According to the analyst, these five industries will account for nearly half of worldwide BDA revenues, while also becoming the largest BDA opportunity in 2022 when their total investment will likely be $129 billion (€113.4 billion). The industries that will deliver the fastest BDA revenue growth are retail (13.5% CAGR), banking (13.2% CAGR), and professional services (12.9% CAGR), says IDC.
“At a high level, organisations are turning to Big Data and analytics solutions to navigate the convergence of their physical and digital worlds,” said Jessica Goepfert, programme vice president, Customer Insights and Analysis at IDC. “This transformation takes a different shape depending on the industry. For instance, within banking and retail – two of the fastest growth areas for Big Data and analytics – investments are all about managing and reinvigorating the customer experience. Whereas in manufacturing, firms are reinventing themselves to essentially be high tech companies, using their products as a platform to enable and deliver digital services.”

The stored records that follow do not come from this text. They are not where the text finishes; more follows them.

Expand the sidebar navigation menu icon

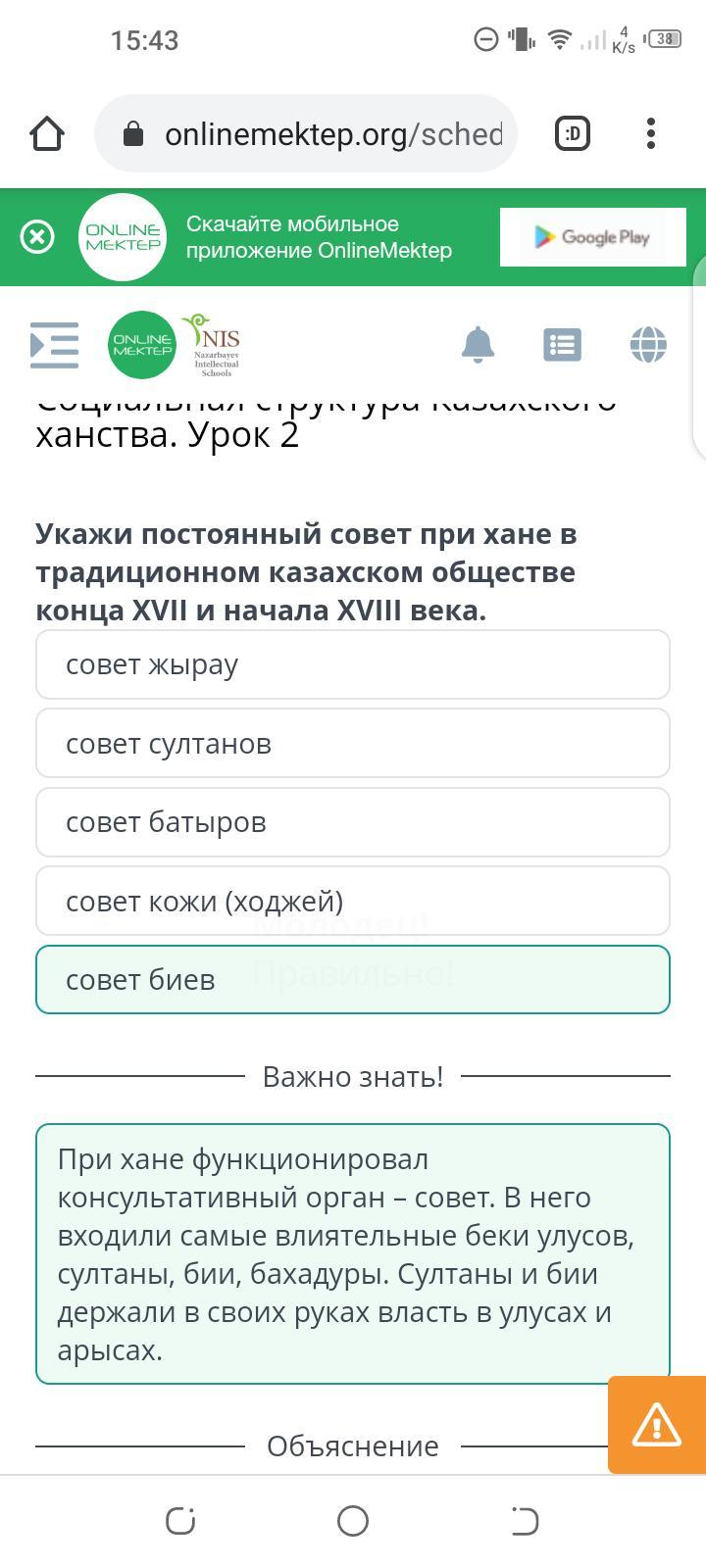click(x=55, y=345)
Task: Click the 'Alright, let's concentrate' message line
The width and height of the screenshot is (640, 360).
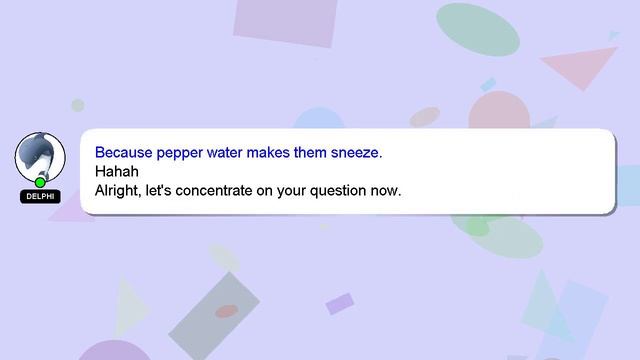Action: point(248,191)
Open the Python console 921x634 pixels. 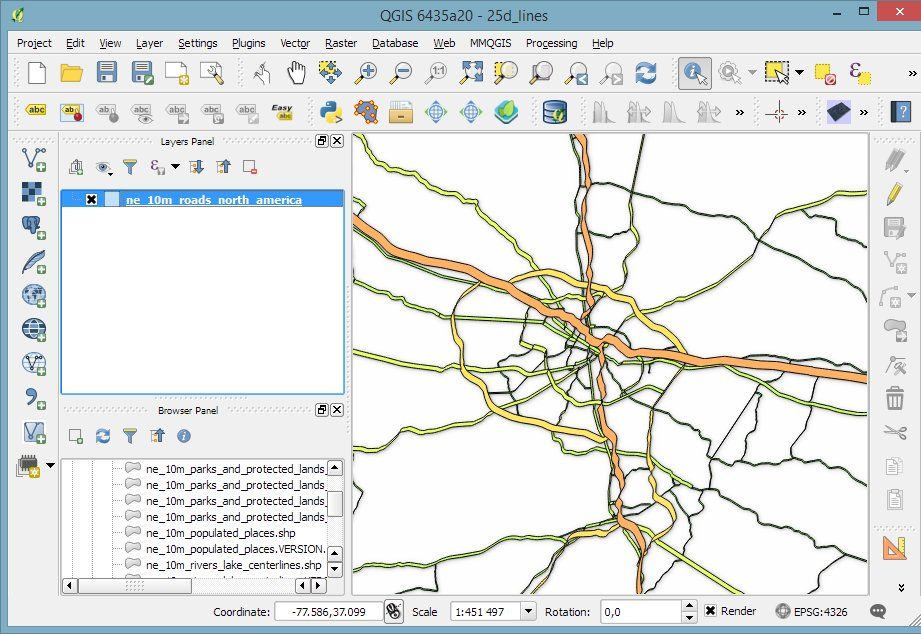(331, 112)
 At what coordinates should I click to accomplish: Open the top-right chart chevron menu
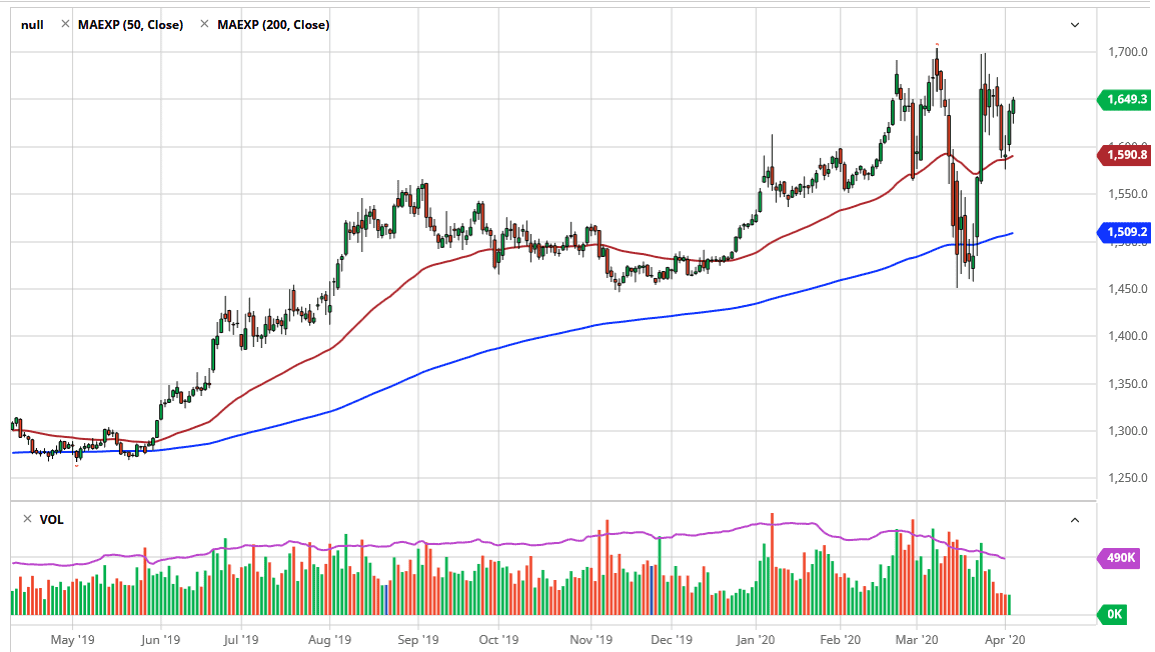tap(1074, 24)
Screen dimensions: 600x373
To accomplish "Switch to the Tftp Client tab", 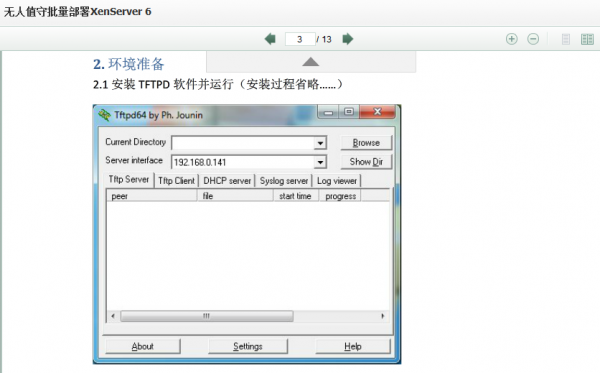I will (x=176, y=181).
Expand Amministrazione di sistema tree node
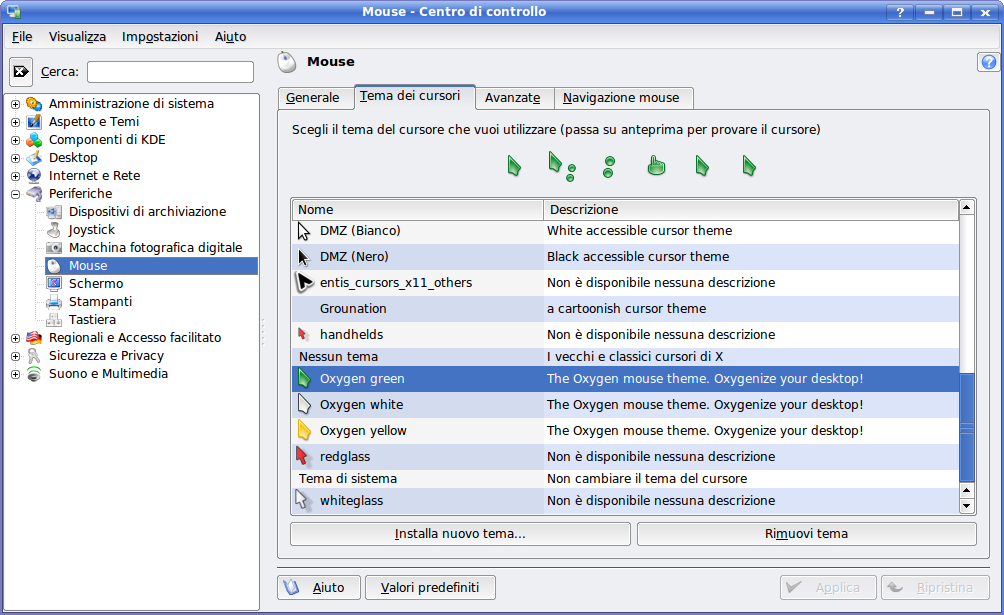This screenshot has width=1004, height=615. (x=15, y=104)
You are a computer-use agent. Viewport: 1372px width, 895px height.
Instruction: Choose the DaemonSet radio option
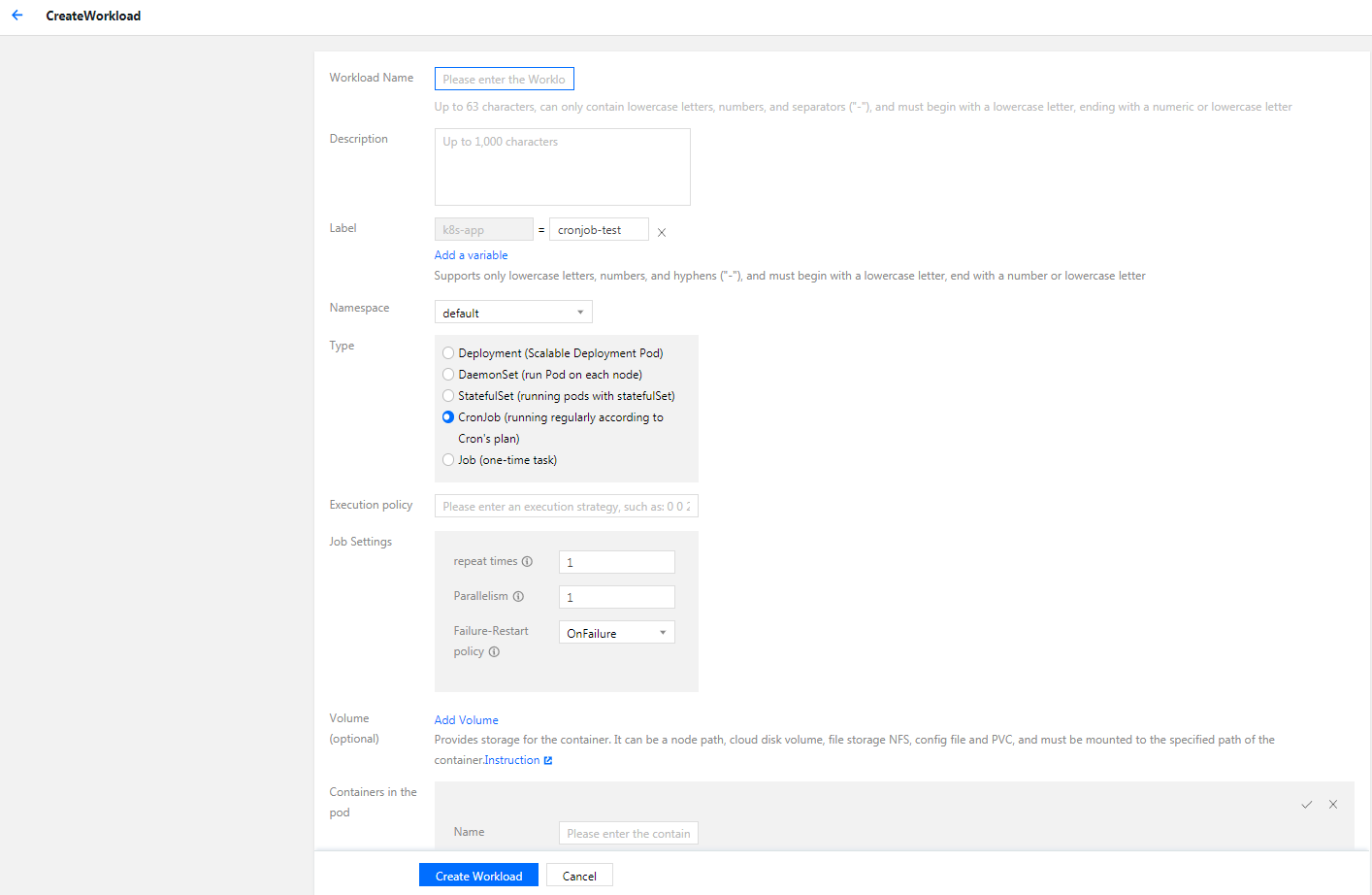click(x=448, y=375)
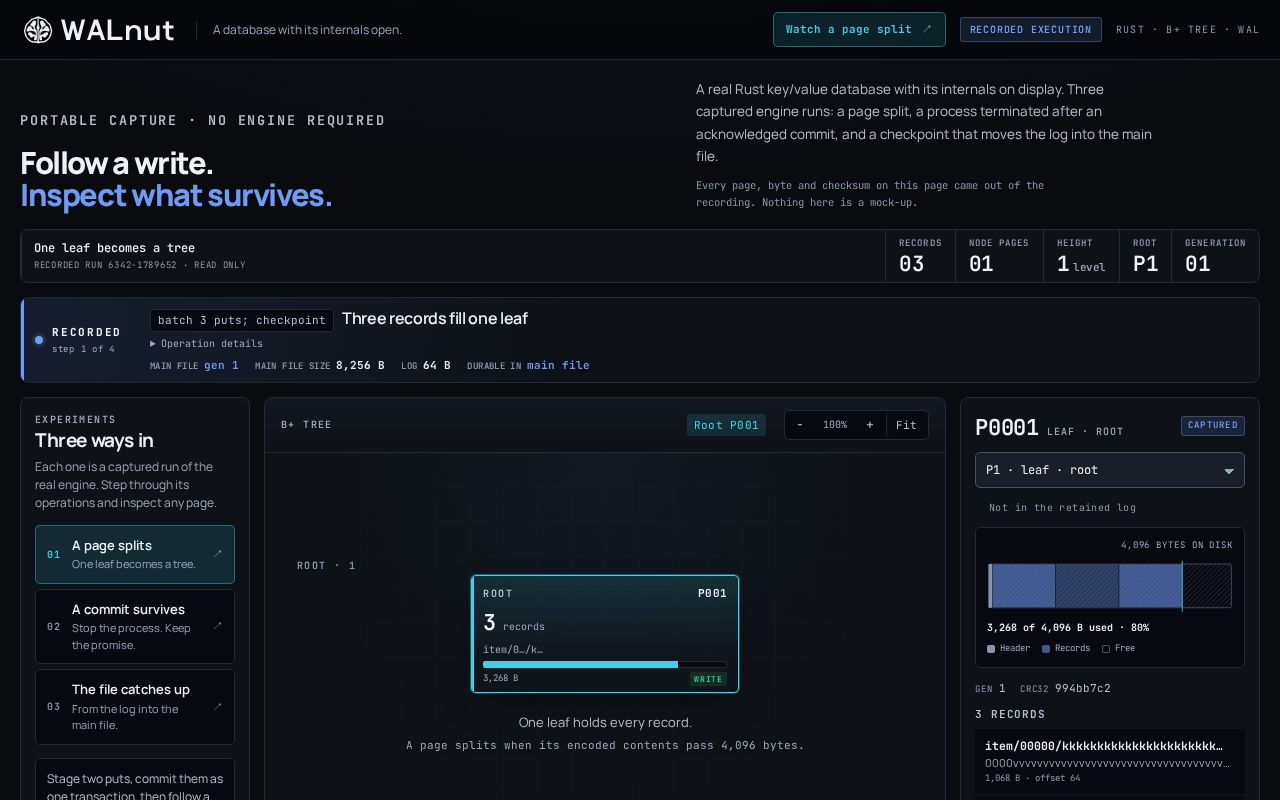The width and height of the screenshot is (1280, 800).
Task: Click the arrow icon on A commit survives card
Action: click(218, 626)
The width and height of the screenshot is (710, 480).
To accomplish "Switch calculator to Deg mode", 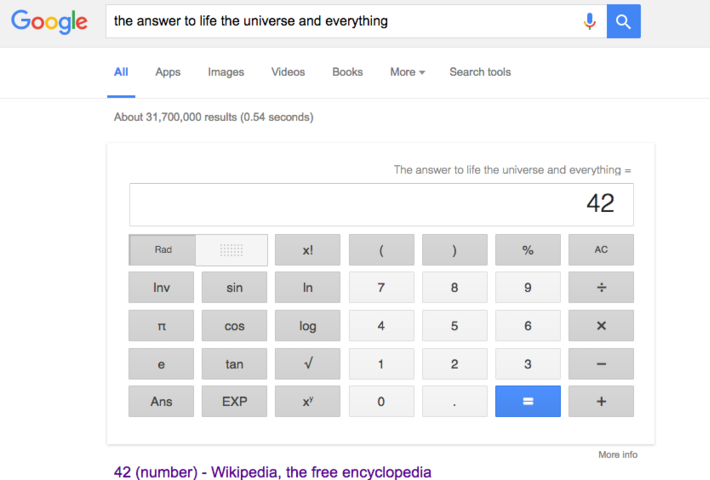I will coord(232,250).
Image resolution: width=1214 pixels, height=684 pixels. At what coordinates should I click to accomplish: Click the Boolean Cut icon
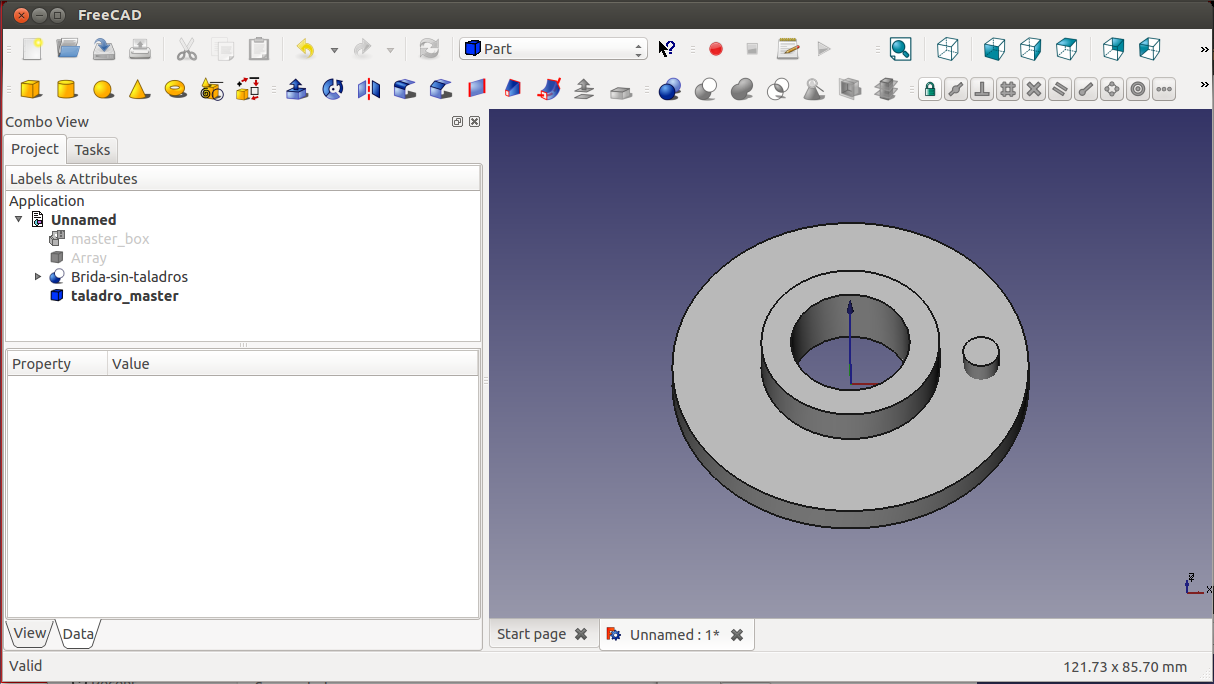point(706,90)
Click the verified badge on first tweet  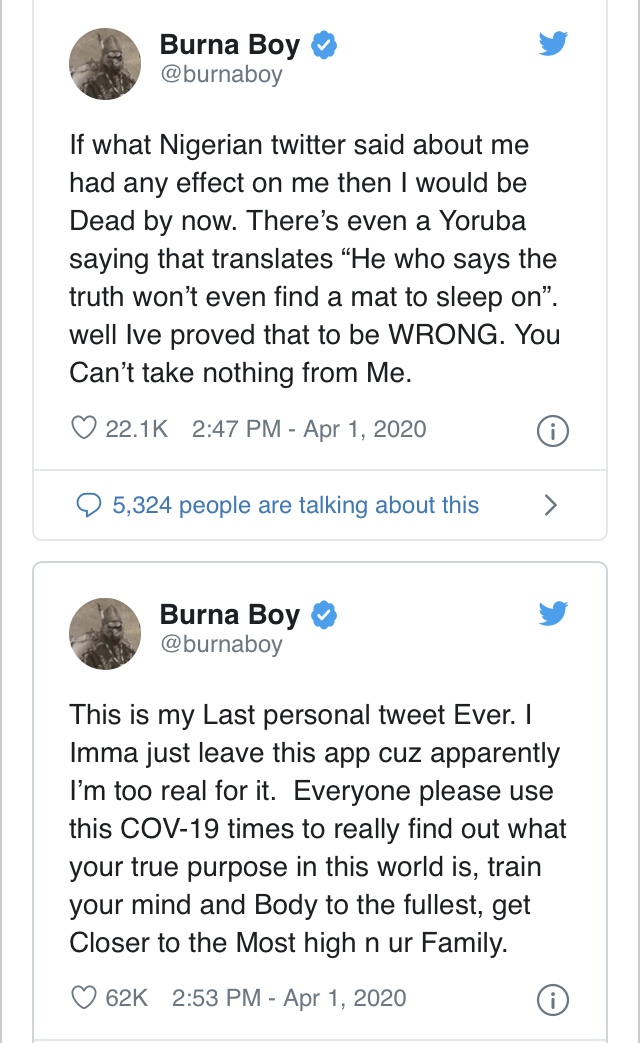pyautogui.click(x=324, y=44)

According to Kevin Foote, writing for online resource Dataversity, many businesses, particularly those online, consider Big Data a mainstream practice. These businesses are constantly researching new tools and models to improve their Big Data utilisation.
Under such intense interest and investment, the tools are obviously evolving at a similarly accelerated rate. Foote says the continuous growth of the Internet of Things (IoT) has provided several new resources for Big Data. New technologies change not only how business intelligence is gathered, he says, but how business is done.
IoT technologies are being combined with streaming analytics and machine learning, reports Foote. Whereas ML was previously trained used stored data, now streaming sources can be employed in a similar fashion, in real time. The primary goal of which, he reports, is to provide greater flexibility and more appropriate responses to a variety of situations, with a special focus on communicating with humans.
This change from constrained training models to more open, potentially less controlled environments, requires greater complexity in algorithms to cope. The ML becomes better able to support systems in predicting outcomes with reasonable accuracy, and as the model adjusts and evolves, additional edge or cloud resources can coordinate to match changes as required.
“We will see more and more businesses treat computation in terms of data flows rather than data that is just processed and landed in a database,” said Ted Dunning, chief application architect, MapR. “These data flows capture key business events and mirror business structure. A unified data fabric will be the foundation for building these large-scale flow-based systems.”
Another major trend in analytics tools is for case-specific architectures for data gathering and analytics.
According to a 2018 report from Tableau, architectures are maturing to reject one-size-fits all frameworks.
“Hadoop is no longer just a batch-processing platform for data-science use cases. It has become a multi-purpose engine for ad hoc analysis. It’s even being used for operational reporting on day-to-day workloads—the kind traditionally handled by data warehouses,” says the report.
Organisations, the report states, are responding to these hybrid needs by pursuing use case-specific architecture design.
“They’ll research a host of factors including user personas, questions, volumes, frequency of access, speed of data, and level of aggregation before committing to a data strategy. These modern-reference architectures will be needs-driven.”
“They’ll combine the best self-service data-prep tools, Hadoop Core, and end-user analytics platforms in ways that can be reconfigured as those needs evolve. The flexibility of these architectures will ultimately drive technology choices,” says the report.
Despite such developments, problems still persist. Alex Woodie writing for Datanami.com, argues that data management is, and is likely to remain, hard.
“The big idea behind big data analytics is fairly clear-cut — find interesting patterns hidden in large amounts of data, train machine learning models to spot those patterns, and implement those models into production to automatically act upon them. Rinse and repeat as necessary.”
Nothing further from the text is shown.